The federal government is stalling the process to arm airline pilots, according to lawmakers pushing new legislation to jump-start the program created in 2002.
Sens. Jim Bunning, Kentucky Republican, and Barbara Boxer, California Democrat, introduced the bill before the Easter recess to force the Transportation Security Administration (TSA) to implement the Federal Flight Deck Officer program the way Congress intended.
Mr. Bunning said the legislation "will take down the barriers TSA has thrown up, and will help make our skies more secure."
"The TSA has been dragging its feet in arming our nation's commercial airline pilots. It has been over 2 years since the attacks of September 11th," Mr. Bunning said in announcing the legislation last week.
Only 2 percent of 100,000 eligible pilots have been trained to carry guns. They are then forced to carry the weapons in a lockbox, unless they are behind a locked cabin door, and are forbidden from carrying weapons on international flights -- rules pilots have said undermine the program.
One TSA official, speaking on the condition of anonymity, acknowledged yesterday there was "internal resistance" to arming pilots in the program's first few months, but that those who opposed the program are no longer employed by the agency.
"That belongs on the History Channel; it is not true anymore," the official said. "There has been a 180-degree turn, and there is enthusiastic support for the program."
The bill requires the government to immediately deputize as air marshals any pilots with military or law enforcement background who are already trained to carry weapons. Those already trained would have 180 days to go through additional government training, and any new volunteers would have to be trained within 90 days.
Pilots would be allowed to carry guns on international flights, and to carry guns holstered instead of in lockboxes.
"When we wrote the original armed-pilots program, our intent was to create a last line of defense in the case of a terrorist attack," Mrs. Boxer said. "But TSA has slow walked the program from Day One, denying thousands of pilots their right to be trained in this program and denying the American people the additional security they deserve."

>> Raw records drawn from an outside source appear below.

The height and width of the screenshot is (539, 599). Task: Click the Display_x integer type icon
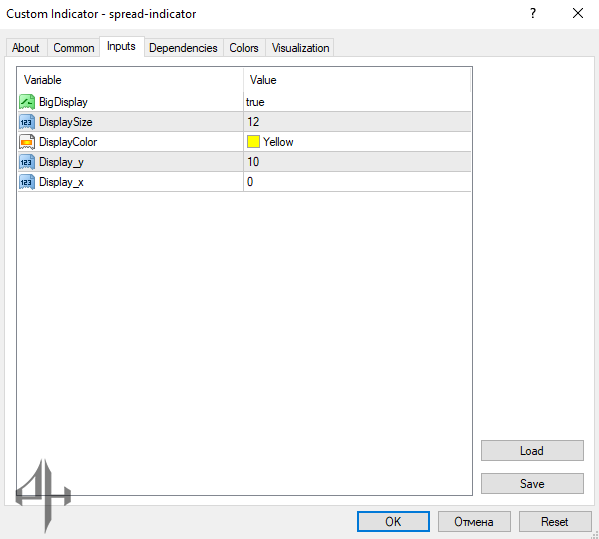(x=27, y=182)
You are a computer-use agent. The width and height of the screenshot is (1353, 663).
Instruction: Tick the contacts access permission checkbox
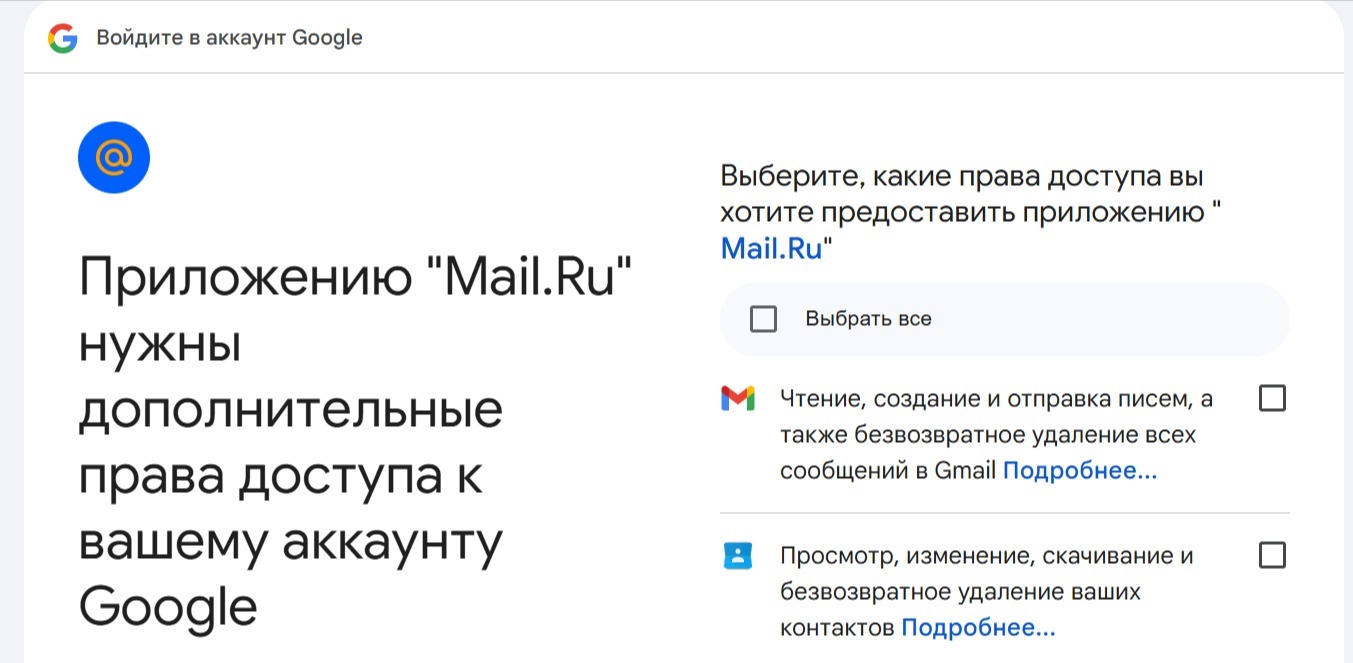[x=1271, y=555]
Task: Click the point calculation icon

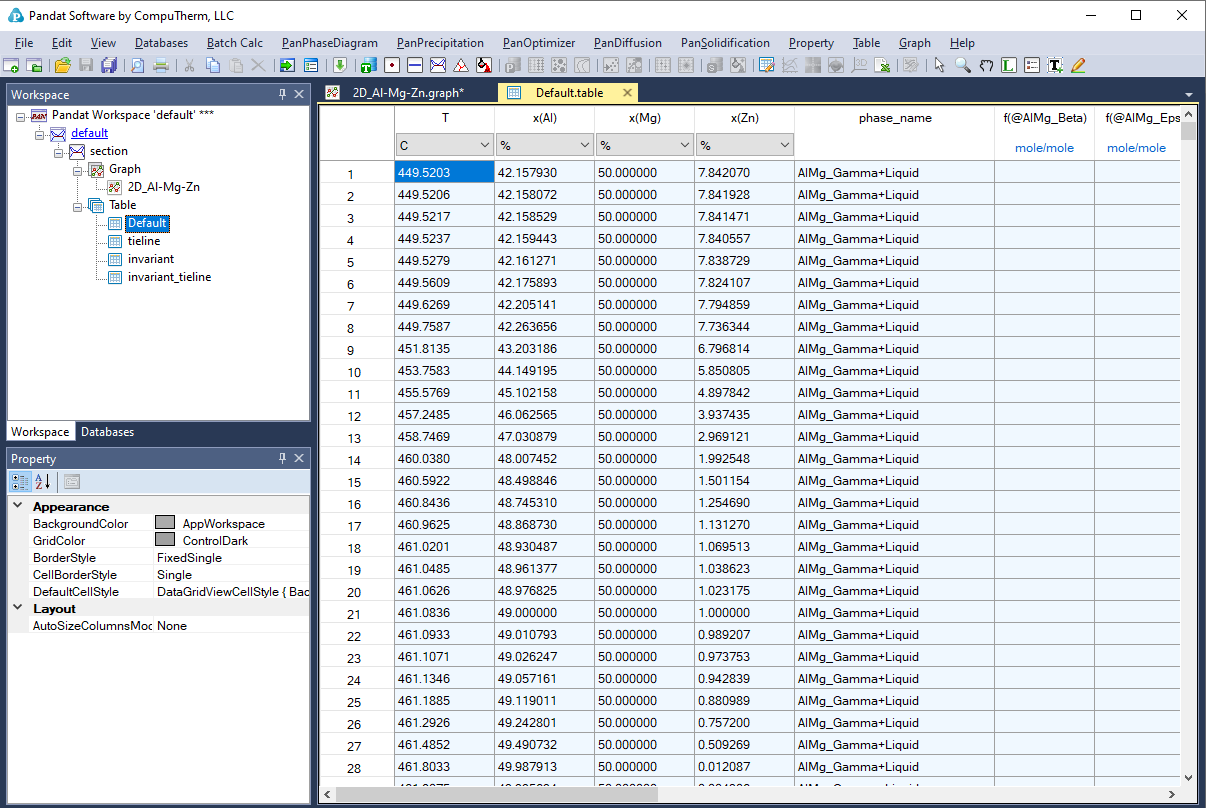Action: tap(391, 66)
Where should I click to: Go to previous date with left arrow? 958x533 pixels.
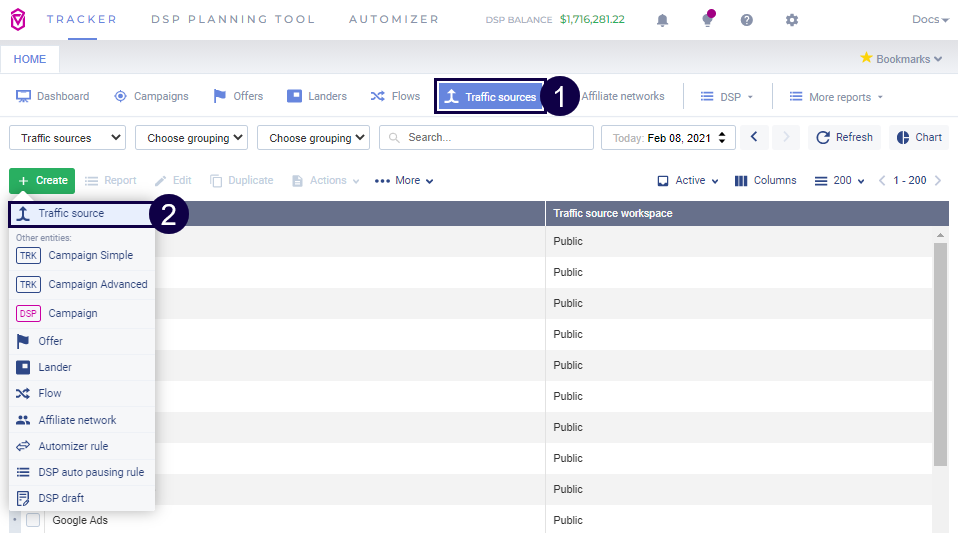point(756,138)
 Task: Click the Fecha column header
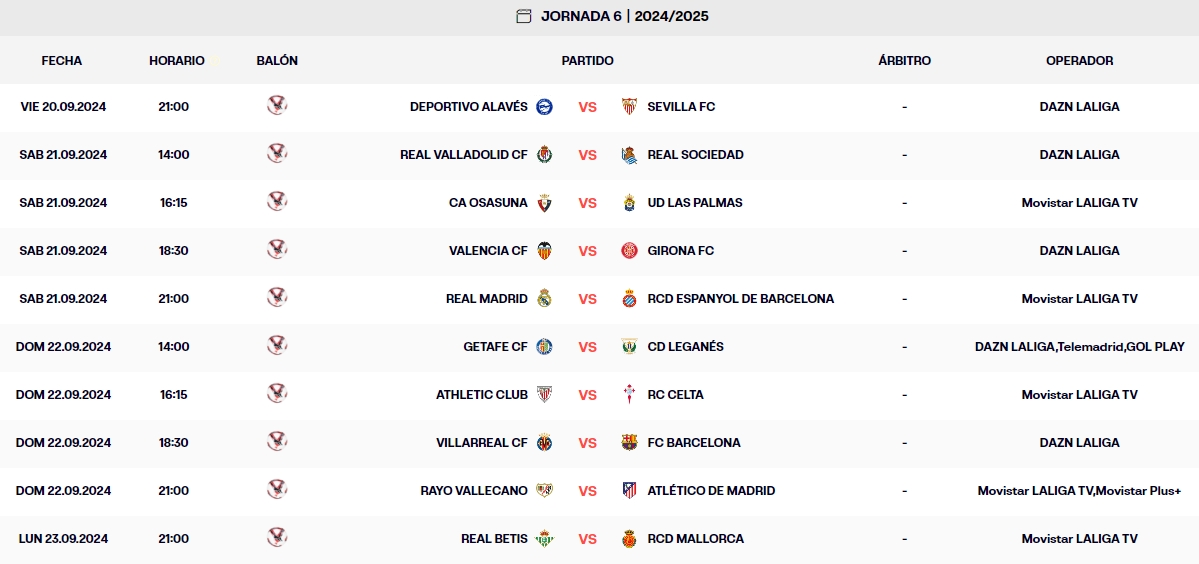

Both senators were instrumental in getting the Federal Flight Deck Officer program -- part of the Homeland Security Act of 2002 -- signed into law last year.
Rep. Joe Wilson, South Carolina Republican, is sponsoring a companion measure in the House, where it passed two years ago by a 310-113 vote -- "a clear message" to the administration, he said.

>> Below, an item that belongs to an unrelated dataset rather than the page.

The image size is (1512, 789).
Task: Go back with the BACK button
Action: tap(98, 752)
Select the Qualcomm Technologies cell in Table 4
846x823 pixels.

"The great majority of commercial pilots are professionals who are former military or law-enforcement personnel with years of experience handling weapons. They are surely qualified to defend themselves and their passengers against possible midair attacks," Mr. Wilson said.

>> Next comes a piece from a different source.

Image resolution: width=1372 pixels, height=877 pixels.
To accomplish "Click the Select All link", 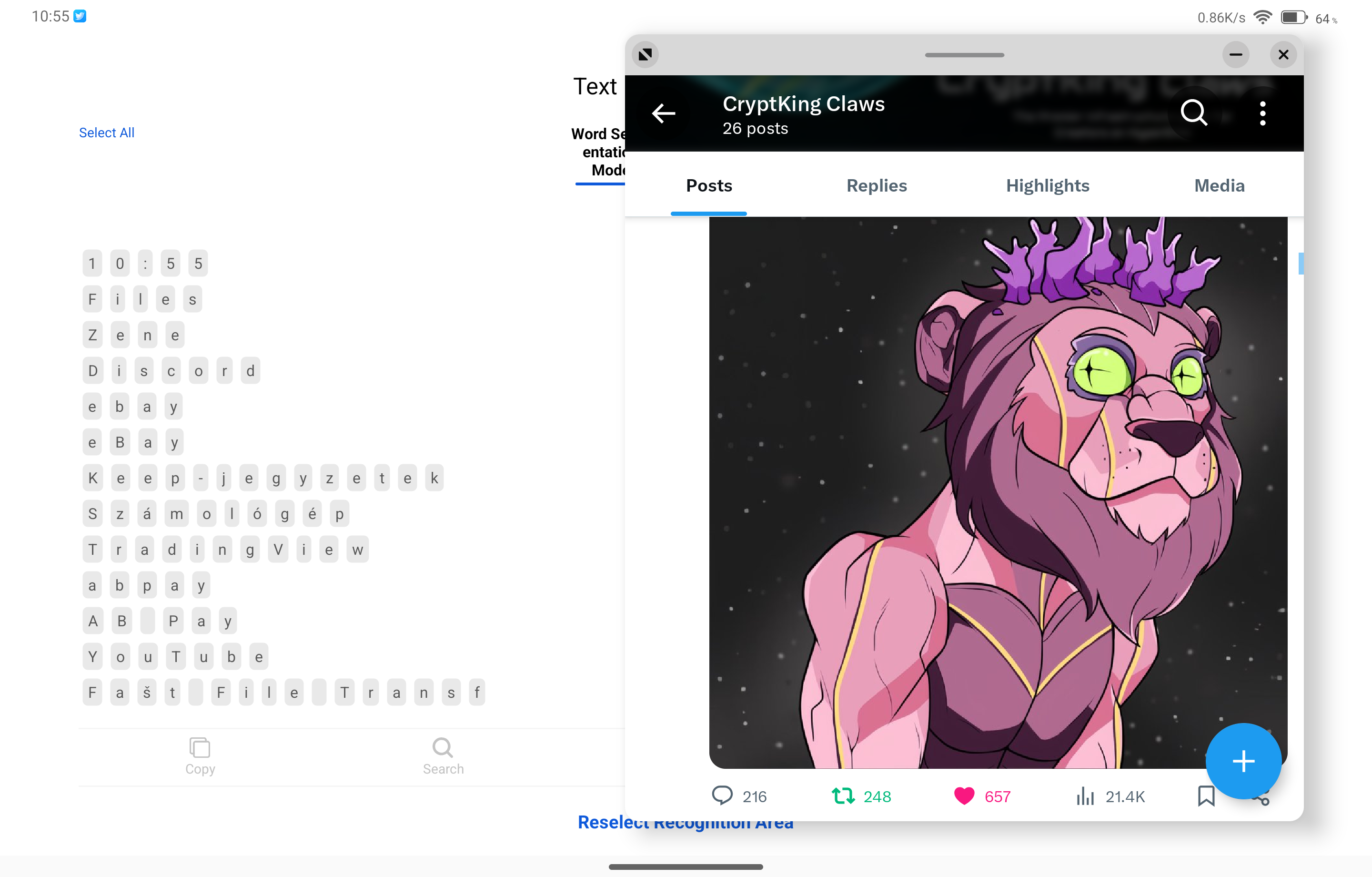I will [107, 133].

"We trust pilots with our lives to fly jets. Surely we can trust them to be armed to protect themselves and their passengers," Mr. Wilson said.
David Mackett, president of the Airline Pilots Security Alliance, said pilots must be trained and armed to deter hijackers.
"The crews of the doomed airliners on 9/11 were unwittingly placed on the front lines on the war on terror. Regrettably, they were defenseless on that day," Mr. Mackett said.